=== Section Start ===
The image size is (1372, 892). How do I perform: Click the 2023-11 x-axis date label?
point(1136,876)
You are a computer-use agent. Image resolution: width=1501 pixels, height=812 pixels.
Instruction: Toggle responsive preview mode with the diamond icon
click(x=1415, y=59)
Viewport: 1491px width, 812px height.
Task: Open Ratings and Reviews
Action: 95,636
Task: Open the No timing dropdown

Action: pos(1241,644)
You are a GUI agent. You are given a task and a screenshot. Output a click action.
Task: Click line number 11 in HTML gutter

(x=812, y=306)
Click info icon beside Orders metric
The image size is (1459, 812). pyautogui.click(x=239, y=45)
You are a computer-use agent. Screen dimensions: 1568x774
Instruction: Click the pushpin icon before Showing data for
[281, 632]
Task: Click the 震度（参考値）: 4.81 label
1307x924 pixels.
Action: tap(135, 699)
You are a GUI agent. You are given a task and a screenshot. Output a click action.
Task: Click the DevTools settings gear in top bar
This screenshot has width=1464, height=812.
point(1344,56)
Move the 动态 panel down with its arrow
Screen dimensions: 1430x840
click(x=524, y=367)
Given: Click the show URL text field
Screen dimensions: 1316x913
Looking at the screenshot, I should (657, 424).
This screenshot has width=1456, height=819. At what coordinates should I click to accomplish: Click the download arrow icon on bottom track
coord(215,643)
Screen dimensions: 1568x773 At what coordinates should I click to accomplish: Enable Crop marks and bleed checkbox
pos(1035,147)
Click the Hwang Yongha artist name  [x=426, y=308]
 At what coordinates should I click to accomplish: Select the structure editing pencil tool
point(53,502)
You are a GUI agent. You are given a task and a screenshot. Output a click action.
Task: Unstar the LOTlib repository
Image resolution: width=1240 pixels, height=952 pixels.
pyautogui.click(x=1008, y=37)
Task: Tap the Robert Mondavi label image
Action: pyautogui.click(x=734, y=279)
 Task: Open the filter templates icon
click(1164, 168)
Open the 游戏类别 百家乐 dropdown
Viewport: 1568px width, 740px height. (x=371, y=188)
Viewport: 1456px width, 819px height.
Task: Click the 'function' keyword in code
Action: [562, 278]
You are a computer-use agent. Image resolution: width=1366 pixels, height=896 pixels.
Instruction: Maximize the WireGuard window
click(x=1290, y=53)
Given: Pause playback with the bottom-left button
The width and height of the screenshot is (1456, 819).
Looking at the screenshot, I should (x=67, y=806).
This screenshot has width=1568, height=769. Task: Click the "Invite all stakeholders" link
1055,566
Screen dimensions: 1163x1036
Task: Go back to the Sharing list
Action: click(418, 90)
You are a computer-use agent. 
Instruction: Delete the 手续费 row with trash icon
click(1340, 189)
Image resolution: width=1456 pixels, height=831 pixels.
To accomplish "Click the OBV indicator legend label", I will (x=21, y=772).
=== Section End ===
To do | Every line with the string "computer" in the material should be returned.

Solution for this problem |
You are a computer-use agent. Image resolution: width=1501 pixels, height=812 pixels.
You are a computer-use agent. Screen dimensions: 1568x774
You are a computer-use agent. Image resolution: width=1366 pixels, height=896 pixels.
You are a computer-use agent. 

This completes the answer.